In 1962 a book by U.S. biologist Rachel Carson (Carson 1962) started a storm of concerns about environmental pollution, first focused on DDT and other pesticides, some of them also halocarbons. These concerns were amplified when in 1966 Danish chemist Soren Jensen reported widespread residues of PCBs among Arctic and sub-Arctic fish and birds (Jensen 1966). In 1974, Mexican chemist Mario Molina and U.S. chemist Sherwood Rowland predicted that common halocarbon refrigerants, the chlorofluorocarbons (CFCs), would accumulate in the upper atmosphere and destroy protective ozone (Molina & Rowland 1974). Within a few years, ozone depletion was being observed above Antarctica, leading to bans on production and use of chlorofluorocarbons in many countries. The 2007 report of the Intergovernmental Panel on Climate Change (IPCC) said halocarbons were a direct cause of global warming.

** Activity **
Write out the part of the passage on halocarbon pollution between "In 1962 a book" and "of global warming.", inclusive, word for word.

** Given information **
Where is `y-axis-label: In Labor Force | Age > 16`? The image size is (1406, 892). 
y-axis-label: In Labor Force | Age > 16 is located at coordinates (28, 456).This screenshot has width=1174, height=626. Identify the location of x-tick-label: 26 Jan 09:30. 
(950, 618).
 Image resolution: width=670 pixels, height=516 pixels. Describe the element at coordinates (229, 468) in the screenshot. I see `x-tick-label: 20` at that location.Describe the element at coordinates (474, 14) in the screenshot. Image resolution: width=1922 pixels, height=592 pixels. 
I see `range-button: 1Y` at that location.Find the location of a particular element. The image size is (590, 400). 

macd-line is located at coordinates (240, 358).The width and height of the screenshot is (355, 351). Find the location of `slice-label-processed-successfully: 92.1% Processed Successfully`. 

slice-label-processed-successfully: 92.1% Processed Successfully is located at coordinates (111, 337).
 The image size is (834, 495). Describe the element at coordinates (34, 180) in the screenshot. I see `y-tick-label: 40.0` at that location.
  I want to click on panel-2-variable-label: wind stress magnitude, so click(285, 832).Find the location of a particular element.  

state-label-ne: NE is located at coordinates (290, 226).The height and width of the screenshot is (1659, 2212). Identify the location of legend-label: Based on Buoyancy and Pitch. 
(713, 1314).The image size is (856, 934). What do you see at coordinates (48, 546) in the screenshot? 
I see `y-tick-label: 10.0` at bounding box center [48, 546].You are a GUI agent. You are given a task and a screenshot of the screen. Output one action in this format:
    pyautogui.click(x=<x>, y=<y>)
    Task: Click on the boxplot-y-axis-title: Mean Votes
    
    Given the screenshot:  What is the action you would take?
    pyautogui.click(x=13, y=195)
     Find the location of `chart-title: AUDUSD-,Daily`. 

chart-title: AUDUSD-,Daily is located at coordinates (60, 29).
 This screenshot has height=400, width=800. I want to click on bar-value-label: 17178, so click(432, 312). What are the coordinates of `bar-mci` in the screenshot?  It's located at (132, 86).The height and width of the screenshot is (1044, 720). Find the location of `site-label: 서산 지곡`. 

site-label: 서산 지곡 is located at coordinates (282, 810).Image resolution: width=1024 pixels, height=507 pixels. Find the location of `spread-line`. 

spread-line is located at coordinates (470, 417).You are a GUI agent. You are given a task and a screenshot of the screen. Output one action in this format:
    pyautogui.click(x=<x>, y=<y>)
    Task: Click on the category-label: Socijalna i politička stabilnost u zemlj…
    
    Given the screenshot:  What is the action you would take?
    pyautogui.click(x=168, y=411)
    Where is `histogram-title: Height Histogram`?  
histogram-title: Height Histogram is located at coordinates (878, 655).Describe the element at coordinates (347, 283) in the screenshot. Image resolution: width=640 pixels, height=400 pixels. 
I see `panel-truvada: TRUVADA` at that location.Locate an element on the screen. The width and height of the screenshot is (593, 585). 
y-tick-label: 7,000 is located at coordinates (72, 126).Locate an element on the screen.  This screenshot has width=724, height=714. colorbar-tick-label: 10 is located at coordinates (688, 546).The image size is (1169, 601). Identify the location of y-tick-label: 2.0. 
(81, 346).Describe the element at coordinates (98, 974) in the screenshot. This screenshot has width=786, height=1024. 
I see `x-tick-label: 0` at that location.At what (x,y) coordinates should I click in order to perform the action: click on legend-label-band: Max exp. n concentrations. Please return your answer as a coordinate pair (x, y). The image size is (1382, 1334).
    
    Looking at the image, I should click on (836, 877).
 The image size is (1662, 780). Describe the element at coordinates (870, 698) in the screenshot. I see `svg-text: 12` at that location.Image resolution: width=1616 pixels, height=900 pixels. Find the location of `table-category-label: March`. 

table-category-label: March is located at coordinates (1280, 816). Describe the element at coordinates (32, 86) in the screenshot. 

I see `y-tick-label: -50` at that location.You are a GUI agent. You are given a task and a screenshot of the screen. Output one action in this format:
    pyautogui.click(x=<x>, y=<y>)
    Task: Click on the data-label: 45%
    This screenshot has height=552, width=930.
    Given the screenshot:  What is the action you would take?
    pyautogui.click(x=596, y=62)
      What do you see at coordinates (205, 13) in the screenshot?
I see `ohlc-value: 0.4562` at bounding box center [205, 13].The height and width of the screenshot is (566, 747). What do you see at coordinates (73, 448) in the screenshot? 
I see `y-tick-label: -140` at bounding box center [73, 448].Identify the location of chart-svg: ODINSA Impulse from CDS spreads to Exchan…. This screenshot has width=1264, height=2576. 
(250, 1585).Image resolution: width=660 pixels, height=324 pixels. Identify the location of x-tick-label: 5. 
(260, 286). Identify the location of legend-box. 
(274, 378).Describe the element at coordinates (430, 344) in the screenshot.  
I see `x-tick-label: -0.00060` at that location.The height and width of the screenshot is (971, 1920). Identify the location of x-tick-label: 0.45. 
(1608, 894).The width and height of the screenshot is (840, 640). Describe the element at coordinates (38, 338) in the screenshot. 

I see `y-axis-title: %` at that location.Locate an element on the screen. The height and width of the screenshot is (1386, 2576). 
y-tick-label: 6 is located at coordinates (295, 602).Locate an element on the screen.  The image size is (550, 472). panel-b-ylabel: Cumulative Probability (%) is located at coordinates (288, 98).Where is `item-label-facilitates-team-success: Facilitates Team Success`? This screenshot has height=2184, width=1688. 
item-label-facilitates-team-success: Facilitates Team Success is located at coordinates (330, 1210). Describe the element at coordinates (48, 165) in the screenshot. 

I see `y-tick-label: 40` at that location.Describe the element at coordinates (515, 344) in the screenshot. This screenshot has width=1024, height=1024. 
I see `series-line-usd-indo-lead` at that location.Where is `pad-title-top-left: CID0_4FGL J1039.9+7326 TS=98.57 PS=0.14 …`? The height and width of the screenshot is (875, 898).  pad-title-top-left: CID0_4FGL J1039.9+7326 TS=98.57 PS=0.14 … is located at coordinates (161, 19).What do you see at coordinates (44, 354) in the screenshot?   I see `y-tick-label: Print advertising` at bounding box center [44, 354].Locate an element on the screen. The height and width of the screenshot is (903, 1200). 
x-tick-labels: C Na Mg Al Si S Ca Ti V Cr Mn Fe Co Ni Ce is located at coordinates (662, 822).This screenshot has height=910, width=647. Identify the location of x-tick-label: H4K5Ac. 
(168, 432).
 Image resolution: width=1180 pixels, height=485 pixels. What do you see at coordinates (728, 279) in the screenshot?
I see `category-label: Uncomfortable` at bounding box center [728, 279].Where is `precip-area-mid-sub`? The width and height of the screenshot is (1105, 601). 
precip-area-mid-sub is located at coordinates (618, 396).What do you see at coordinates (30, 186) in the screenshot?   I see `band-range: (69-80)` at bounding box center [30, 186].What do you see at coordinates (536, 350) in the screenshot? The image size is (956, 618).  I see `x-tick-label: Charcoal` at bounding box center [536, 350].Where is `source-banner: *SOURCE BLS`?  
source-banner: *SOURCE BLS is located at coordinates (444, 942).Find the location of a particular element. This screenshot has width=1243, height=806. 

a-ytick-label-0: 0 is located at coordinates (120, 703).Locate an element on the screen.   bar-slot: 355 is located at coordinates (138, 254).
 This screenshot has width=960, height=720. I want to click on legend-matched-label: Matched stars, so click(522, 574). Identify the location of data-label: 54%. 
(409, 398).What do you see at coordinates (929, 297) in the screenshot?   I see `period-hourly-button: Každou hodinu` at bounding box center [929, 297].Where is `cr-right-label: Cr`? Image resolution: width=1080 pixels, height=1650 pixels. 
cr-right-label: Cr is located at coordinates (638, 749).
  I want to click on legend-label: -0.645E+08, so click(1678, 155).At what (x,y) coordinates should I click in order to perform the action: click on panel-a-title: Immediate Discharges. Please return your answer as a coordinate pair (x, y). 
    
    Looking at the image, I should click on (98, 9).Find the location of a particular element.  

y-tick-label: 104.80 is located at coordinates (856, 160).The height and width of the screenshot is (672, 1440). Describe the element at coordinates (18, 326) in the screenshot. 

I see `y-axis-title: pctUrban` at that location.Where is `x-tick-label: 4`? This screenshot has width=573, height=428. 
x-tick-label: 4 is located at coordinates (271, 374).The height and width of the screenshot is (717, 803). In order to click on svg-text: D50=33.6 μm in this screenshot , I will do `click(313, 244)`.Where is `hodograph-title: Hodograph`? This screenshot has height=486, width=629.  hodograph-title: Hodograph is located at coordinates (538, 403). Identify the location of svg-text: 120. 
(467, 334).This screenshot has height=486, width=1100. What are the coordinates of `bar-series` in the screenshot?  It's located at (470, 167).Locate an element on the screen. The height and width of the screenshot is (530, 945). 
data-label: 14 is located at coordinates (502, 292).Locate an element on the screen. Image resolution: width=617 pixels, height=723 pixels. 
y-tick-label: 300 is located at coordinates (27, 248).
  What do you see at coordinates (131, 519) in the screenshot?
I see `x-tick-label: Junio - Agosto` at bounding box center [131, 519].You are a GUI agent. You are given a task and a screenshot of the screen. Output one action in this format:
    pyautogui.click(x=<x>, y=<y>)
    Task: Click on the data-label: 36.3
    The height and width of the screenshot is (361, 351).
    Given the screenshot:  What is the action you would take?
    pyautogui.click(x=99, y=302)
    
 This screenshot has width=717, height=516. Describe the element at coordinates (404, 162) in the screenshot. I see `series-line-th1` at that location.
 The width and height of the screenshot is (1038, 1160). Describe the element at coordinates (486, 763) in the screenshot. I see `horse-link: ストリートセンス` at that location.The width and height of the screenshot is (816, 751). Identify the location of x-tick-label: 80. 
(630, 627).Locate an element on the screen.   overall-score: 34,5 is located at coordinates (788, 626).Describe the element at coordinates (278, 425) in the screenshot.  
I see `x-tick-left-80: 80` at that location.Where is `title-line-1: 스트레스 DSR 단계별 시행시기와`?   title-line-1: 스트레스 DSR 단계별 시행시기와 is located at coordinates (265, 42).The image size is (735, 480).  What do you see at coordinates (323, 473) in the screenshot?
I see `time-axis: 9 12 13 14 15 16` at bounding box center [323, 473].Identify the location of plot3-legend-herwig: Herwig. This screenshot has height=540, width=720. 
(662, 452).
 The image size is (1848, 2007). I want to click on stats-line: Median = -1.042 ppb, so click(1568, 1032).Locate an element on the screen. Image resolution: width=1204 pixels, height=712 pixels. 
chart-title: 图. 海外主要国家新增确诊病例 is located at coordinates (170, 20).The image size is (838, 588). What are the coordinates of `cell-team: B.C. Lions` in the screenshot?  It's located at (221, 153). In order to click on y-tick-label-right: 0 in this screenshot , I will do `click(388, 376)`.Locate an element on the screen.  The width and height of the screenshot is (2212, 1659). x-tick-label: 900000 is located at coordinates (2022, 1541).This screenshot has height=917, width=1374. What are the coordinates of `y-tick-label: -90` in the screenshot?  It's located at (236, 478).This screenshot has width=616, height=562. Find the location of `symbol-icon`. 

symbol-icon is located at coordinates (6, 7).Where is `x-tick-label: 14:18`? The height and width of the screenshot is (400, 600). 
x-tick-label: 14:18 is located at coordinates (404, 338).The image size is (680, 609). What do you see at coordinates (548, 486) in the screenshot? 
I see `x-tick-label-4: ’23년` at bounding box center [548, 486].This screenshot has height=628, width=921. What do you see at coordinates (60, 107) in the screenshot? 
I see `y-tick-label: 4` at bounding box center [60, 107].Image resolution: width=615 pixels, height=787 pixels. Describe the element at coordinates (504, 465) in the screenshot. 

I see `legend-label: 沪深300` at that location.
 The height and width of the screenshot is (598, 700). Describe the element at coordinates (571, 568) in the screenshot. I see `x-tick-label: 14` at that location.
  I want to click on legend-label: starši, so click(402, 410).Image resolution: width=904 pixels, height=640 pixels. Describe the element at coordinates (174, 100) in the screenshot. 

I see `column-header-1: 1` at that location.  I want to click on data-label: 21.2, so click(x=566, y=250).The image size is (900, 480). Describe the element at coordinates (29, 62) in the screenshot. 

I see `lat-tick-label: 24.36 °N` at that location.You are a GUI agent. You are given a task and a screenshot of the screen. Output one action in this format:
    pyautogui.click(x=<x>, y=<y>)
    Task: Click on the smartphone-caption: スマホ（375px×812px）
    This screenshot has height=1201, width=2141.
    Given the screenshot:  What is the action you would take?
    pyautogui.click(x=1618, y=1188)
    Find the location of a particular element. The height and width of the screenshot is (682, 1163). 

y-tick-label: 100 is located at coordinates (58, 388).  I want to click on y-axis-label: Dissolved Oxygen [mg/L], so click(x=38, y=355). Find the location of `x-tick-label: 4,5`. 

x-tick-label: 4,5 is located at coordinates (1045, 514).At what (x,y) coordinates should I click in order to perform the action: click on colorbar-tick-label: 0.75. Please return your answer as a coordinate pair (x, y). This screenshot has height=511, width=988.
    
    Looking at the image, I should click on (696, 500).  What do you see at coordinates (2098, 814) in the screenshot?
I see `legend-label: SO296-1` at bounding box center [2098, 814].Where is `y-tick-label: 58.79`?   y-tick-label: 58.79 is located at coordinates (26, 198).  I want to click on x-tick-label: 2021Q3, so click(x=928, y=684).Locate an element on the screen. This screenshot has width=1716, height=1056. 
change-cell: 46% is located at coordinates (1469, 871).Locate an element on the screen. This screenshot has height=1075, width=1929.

** Answer section **
In 1962 a book by U.S. biologist Rachel Carson (Carson 1962) started a storm of concerns about environmental pollution, first focused on DDT and other pesticides, some of them also halocarbons. These concerns were amplified when in 1966 Danish chemist Soren Jensen reported widespread residues of PCBs among Arctic and sub-Arctic fish and birds (Jensen 1966). In 1974, Mexican chemist Mario Molina and U.S. chemist Sherwood Rowland predicted that common halocarbon refrigerants, the chlorofluorocarbons (CFCs), would accumulate in the upper atmosphere and destroy protective ozone (Molina & Rowland 1974). Within a few years, ozone depletion was being observed above Antarctica, leading to bans on production and use of chlorofluorocarbons in many countries. The 2007 report of the Intergovernmental Panel on Climate Change (IPCC) said halocarbons were a direct cause of global warming.